Satoshi Nakamoto : le pseudonyme ne vous dit peut-être rien mais c’est l’une des plus grandes énigmes de l’ère cyber. Traqué depuis des années mais jamais identifié, cet insaisissable développeur informatique a créé, il y a dix ans, le bitcoin. La toute première des monnaies virtuelles, qui a depuis pavé la voie à plusieurs milliers d’autres cryptomonnaies. Les Etats, qui n’auraient jamais parié sur une telle longévité, voient généralement dans son invention une dangereuse utopie qui a surtout enrichi quelques spéculateurs et permis aux criminels en tout genre de blanchir leur argent sale, comme le disait encore le secrétaire au Trésor américain, Steven Mnuchin, mi-juillet. Une raison suffisante pour rester caché ? Le moyen le plus sûr et radical, en tout cas, de préserver sa liberté et de faire grandir le mythe d’une monnaie libre, décentralisée et autorégulée, qui n’appartient à personne et surtout pas à son créateur. Comme l’explique le journaliste d’investigation américain Jake Adelstein, qui a cherché comme tant d’autres à le démasquer et l’a raconté dans J’ai vendu mon âme en bitcoins (Marchialy, 2019), plus on cherche à en savoir sur lui, plus le mystère s’épaissit. Anonymat mode d’emploi.

Anarcho-capitalistes
Le nom de Satoshi Nakamoto apparaît pour la première fois le 31 octobre 2008, en alphabet latin, sur le forum de la P2P Foundation, qui milite pour le développement des échanges de pair-à-pair comme alternative à l’organisation traditionnelle de l’économie et de la société. Dans un anglais parfait qui pousse certains à penser qu’il ne peut pas être japonais comme il le revendique - il ne s’est jamais exprimé que dans la langue de Shakespeare -, il y publie un document de neuf pages résumant le modèle du bitcoin. «Une version purement pair-à-pair de l’argent électronique permettrait aux paiements en ligne d’être envoyés directement d’une partie à l’autre sans passer par une institution financière», écrit d’emblée Nakamoto, avant de détailler un système dans lequel chaque transaction entre deux parties serait enregistrée simultanément sur des milliers de serveurs. Une preuve infalsifiable, affirme-t-il, rendant obsolète le passage jusqu’alors nécessaire par un tiers de confiance. Plus de banques ni d’intermédiaires d’aucune sorte, mais la promesse d’une fluidité totale d’échanges instantanés et universels, sans taux de change ni commission. Le rêve libertarien exaucé par la grâce du dieu informatique.
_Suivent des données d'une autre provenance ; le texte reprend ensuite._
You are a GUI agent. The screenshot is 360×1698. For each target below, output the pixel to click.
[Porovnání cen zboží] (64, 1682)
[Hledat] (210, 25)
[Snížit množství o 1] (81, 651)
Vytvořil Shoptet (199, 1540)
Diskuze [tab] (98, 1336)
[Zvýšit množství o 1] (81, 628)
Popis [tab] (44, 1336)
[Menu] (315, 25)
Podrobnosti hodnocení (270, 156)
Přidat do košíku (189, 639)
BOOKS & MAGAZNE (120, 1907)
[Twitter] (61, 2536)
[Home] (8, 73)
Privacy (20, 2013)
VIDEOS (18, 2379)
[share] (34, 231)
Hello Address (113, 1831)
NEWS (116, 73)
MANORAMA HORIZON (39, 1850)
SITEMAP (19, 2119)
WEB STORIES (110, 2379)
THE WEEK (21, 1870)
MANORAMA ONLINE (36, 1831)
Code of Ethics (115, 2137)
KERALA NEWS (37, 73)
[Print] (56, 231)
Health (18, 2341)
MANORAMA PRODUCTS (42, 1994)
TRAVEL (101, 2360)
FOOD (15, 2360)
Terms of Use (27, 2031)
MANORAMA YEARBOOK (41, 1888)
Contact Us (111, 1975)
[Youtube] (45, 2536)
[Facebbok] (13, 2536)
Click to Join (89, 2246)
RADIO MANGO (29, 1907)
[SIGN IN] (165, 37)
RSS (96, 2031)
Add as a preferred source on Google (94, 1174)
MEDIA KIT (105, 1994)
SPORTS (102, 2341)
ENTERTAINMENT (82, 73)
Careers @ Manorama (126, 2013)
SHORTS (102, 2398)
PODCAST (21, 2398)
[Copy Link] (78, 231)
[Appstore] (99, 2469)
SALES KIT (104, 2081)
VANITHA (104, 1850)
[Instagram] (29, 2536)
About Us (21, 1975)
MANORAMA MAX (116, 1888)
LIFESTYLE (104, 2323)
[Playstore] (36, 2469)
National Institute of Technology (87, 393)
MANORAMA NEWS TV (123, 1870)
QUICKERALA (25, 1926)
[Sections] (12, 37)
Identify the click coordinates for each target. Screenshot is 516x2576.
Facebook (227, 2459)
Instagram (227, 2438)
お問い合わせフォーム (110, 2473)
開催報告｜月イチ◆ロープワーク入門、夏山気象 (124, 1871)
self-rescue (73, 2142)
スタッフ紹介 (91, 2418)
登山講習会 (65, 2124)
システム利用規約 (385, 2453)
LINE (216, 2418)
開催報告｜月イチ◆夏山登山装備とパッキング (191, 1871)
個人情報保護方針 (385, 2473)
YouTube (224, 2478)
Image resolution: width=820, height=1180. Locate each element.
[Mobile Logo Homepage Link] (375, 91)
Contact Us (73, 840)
Ce momentum de l’apparition du bitcoin ne doit rien au hasard. Un mois plus tôt, la faillite de la banque Lehman Brothers, que les autorités américaines ont refusé de sauver pour l’exemple, a entraîné la pire déflagration financière de l’histoire. De quoi conforter la thèse, répandue chez les anarcho-capitalistes fondus de technologie, que la monnaie ne peut être confiée aux Etats et à leurs bras armés, les banques centrales, toujours tentés de la manipuler à des fins politiques. Avec le bitcoin, dont la régulation obéit à un algorithme, plus de création monétaire incontrôlée ni d’inflation. La monnaie se virtualise en un script informatique inviolable et programmé pour ne produire qu’une quantité limitée d’argent, 21 millions de bitcoins et pas un de plus. Un nouvel or numérique, que l’on mine non plus avec des pelles, mais en moulinant des milliards de lignes de code informatique qui, une fois décryptées, libèrent la nouvelle devise, unité par unité.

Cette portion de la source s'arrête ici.